La poesía del Padre Zaitegui parece nacer mucho más de la imaginación que del sentimiento: acaricia más con la luz polícroma de la fantasía, que con las afectuosas efusines del corazón; es más descriptivo, más épico que lírico. Yo no me atrevería a decir que no siente, que no infunde calor de vida, calor de emoción en sus versos, —no serían estos, entonces, como lo que son, poesía genuina, de ley— pero ciertamente, ese calor no irradia apenas, no irradia con fuerza comunicativa. Y es que la poesía del Padre Zaitegui está, sobre todo, en el punto de vista de las cosas, en el enfoque peculiar, que no es raro, pero sí muy suyo, y en el hilo de oro con que merced a él, traba y relaciona los elementos de cuanto mira ante sus ojos, levantándolos a ser expresión de una armonía nueva y más ideal, que es lo que constituye, en mi sentir, su verdadero fuerte como poeta.
¿Me será lícito ahora, sin rebajar en el menor punto lo que ya llevo dicho, exponer algún pequeño reparo? Callando las otras menudencias sobre las que no merece la pena el que llamemos la atención; yo señalaría que el desarrollo normal del poemita premiado, parece pedir mayor amplitud de la que se le da, para el cuadro de la vida del arrantzale, desproporcionada, no sabemos por qué, junto al del pastor.
Sobre la persona del Padre Zaitegui, he aquí los pocos datos que hemos logrado recoger. Nacido en Mondragón, el 26 de julio de 1906; hizo sus primeros estudios en el Colegio de los Padres de la Compañía de Jesús, de Durango; entró en ella recién cumplidos los quince años; vivió dedicado a su formación religiosa y literaria, en Logroño y Oña; enseñó por algún tiempo en América (Venezuela); volvió a Europa a buscar a sus hermanos en el destierro de Marneffe, y allí, donde cultiva a ratos y en sus ocios las Musas, espera recibir pronto las órdenes sagradas y poner fin a su carrera.

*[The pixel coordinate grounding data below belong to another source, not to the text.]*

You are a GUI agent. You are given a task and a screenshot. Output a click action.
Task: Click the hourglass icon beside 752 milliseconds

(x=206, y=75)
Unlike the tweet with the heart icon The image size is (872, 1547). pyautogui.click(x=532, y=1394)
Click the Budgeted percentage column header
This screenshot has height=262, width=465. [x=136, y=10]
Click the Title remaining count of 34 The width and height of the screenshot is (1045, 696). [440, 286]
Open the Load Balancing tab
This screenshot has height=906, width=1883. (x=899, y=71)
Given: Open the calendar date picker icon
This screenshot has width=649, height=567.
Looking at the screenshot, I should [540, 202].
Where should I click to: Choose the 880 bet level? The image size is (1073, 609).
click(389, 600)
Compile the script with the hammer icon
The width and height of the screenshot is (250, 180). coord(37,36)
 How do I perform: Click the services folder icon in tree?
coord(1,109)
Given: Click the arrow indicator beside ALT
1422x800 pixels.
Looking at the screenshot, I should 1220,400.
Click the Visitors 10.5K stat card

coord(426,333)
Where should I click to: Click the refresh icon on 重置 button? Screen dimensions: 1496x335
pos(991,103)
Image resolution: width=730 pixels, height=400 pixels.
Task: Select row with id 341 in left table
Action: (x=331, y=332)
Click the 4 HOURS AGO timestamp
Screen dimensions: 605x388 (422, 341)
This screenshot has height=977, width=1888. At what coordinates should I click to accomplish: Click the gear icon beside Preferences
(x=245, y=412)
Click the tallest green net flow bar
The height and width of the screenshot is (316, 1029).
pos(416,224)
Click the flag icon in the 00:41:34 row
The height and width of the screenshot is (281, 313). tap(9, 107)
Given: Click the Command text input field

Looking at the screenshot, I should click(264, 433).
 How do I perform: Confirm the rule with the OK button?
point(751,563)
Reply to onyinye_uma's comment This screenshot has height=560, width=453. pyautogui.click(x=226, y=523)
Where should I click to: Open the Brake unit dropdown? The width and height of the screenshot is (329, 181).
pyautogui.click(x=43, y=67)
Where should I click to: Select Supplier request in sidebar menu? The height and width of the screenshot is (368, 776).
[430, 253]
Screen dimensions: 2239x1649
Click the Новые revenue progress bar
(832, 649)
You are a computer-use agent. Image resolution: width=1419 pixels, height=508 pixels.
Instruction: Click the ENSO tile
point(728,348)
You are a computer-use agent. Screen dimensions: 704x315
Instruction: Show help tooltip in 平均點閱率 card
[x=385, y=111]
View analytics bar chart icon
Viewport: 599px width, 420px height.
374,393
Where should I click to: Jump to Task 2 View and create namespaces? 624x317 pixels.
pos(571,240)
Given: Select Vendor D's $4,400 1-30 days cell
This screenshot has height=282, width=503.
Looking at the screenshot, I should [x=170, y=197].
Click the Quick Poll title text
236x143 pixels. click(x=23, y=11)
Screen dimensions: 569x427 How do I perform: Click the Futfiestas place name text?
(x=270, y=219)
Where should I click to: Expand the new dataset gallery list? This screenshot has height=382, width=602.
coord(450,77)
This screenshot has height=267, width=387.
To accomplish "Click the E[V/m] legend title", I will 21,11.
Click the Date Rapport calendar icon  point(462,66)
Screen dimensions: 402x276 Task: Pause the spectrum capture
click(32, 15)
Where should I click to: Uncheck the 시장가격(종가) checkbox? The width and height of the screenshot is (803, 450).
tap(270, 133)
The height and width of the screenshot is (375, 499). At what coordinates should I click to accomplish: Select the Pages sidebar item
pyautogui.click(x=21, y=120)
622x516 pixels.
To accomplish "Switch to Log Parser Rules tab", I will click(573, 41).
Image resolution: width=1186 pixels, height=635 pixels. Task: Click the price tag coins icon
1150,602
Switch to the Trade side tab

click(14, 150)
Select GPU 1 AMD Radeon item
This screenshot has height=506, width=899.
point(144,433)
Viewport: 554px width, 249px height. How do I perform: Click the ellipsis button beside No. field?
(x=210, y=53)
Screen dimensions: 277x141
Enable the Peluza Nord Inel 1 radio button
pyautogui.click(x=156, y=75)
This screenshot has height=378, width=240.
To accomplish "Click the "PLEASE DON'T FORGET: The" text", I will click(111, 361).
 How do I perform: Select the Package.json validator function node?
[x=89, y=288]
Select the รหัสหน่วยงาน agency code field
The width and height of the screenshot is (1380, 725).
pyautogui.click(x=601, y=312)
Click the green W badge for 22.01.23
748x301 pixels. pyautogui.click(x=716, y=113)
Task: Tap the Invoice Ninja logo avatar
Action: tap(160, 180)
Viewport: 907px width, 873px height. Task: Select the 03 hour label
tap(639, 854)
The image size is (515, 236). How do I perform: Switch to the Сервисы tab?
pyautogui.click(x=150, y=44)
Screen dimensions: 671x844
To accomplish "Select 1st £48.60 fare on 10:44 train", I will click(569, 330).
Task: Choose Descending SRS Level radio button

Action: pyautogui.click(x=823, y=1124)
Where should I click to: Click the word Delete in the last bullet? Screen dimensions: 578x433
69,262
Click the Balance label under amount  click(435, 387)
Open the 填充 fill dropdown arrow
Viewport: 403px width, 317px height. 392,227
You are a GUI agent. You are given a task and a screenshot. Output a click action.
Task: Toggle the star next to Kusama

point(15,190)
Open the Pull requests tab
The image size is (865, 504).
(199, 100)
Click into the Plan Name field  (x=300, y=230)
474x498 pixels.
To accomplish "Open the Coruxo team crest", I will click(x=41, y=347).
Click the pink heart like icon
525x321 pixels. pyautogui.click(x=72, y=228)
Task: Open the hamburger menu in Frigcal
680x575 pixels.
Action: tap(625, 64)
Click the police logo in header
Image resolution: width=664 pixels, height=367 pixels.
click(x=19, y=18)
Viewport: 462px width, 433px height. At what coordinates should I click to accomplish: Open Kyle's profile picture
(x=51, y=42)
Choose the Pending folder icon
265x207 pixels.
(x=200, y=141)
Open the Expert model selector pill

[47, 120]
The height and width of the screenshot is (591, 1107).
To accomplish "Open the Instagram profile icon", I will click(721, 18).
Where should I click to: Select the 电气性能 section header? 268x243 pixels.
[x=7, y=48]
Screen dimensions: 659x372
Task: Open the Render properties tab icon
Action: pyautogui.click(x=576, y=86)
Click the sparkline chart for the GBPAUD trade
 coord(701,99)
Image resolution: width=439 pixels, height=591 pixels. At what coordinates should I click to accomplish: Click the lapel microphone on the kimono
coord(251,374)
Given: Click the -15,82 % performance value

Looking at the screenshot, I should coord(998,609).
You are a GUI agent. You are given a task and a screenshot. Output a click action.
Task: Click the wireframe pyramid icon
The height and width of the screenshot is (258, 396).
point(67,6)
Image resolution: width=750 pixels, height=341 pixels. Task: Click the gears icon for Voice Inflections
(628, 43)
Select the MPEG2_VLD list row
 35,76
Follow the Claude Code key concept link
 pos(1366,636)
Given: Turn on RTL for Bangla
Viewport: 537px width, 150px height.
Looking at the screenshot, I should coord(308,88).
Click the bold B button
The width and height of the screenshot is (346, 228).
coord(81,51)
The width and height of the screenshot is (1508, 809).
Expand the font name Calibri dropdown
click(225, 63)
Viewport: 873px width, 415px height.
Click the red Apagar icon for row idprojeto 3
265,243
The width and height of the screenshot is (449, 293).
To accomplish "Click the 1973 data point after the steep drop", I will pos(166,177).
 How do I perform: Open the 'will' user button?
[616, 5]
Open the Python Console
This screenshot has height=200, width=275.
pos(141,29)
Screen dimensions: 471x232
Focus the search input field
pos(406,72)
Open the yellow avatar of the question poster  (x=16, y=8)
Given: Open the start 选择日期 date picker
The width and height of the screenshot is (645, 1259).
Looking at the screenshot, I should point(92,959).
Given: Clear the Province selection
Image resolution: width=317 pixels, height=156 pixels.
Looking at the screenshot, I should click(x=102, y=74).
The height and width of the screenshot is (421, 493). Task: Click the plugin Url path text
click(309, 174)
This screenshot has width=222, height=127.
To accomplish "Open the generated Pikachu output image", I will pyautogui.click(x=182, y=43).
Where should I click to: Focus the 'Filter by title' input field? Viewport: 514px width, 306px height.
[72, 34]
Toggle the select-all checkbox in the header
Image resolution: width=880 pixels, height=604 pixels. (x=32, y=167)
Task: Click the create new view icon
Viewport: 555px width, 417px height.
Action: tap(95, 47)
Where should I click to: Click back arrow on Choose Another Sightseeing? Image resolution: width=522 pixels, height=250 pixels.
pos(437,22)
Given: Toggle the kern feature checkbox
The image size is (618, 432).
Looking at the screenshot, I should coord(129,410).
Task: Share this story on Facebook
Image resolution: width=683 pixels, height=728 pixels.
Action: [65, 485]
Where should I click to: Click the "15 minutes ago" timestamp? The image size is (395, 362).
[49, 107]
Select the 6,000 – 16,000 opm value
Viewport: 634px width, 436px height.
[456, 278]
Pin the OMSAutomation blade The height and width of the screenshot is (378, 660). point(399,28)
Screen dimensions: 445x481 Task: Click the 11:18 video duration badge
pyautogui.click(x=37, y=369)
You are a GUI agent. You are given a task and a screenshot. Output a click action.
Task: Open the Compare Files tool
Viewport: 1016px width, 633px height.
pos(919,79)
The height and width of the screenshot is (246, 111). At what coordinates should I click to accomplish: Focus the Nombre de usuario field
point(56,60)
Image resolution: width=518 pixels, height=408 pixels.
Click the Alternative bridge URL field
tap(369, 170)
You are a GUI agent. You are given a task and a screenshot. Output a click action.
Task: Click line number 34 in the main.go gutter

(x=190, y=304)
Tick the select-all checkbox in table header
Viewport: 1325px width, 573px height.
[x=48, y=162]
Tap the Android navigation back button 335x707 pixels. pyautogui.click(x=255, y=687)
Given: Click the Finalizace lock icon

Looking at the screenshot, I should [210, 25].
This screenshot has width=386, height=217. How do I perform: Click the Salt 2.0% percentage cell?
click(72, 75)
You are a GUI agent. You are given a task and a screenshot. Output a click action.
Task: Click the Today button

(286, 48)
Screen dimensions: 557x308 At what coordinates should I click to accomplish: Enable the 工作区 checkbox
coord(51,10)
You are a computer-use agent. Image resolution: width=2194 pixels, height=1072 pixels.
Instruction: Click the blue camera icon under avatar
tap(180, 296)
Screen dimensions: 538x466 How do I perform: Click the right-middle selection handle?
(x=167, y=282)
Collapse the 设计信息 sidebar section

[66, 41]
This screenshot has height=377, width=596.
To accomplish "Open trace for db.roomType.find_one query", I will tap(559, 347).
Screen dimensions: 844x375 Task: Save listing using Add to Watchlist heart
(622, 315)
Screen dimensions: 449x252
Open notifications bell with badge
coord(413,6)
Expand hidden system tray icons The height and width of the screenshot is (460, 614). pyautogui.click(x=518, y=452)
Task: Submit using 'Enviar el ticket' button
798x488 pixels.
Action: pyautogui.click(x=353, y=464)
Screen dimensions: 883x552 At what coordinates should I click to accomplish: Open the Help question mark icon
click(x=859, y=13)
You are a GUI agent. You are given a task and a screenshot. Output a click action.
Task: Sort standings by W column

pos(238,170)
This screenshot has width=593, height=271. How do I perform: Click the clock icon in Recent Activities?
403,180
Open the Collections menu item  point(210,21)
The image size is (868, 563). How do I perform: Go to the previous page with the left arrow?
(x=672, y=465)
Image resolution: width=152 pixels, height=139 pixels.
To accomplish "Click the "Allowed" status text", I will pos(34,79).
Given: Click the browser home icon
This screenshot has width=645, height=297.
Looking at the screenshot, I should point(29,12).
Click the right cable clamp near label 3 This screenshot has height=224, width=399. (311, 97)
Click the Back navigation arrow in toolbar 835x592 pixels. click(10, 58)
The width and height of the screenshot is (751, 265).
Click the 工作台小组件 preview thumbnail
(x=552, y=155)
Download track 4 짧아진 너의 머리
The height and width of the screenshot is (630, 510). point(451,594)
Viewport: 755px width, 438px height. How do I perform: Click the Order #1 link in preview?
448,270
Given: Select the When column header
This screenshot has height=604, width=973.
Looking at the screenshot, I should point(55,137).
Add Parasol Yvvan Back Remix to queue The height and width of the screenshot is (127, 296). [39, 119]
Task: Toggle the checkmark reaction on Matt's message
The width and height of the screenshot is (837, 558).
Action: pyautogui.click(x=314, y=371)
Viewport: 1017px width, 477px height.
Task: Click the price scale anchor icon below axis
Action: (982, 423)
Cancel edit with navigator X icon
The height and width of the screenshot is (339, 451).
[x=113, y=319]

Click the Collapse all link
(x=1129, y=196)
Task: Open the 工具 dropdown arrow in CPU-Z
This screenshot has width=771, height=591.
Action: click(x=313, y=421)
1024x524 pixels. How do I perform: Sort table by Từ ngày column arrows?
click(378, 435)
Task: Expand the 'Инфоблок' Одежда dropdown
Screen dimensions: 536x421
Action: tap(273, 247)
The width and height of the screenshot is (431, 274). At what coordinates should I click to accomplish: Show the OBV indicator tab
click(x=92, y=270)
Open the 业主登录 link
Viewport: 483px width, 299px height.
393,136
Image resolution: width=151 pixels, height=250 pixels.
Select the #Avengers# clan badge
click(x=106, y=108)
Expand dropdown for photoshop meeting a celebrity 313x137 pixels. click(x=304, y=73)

¿Acabará también con ella la del poeta? Porque no olvidemos lo que apuntábamos al principio: por la amena literatura pasan ordinariamente los jesuitas muy de camino… ¿No sonó gratamante y como una promesa en nuestros oídos y en ocasión solemnísima, el nombre de su compañero, el padre Argárate, cuando nos declamó un niño su valiente oda “Karmel, Karmel…!”, en el homenaje de Azpeitia a Etchegaray (sic)? Pues aunque vive, no sabemos que haya vuelto a chistar. ¡Y lo hacía tan bien…! Sea como fuere, felicitemos al padre Zaitegui por su triunfo envidiable y felicitémonos de que haya vinculado en él su nombre a una creación poética, nueva flor de antología, orgullo de nuestra literatura en plena floración primaveral, y con títulos bastantes para que no la desdeñasen, para que la acogiesen con honra cualesquiera otras, por mucho y muy legítimamente que blasonen de ricas.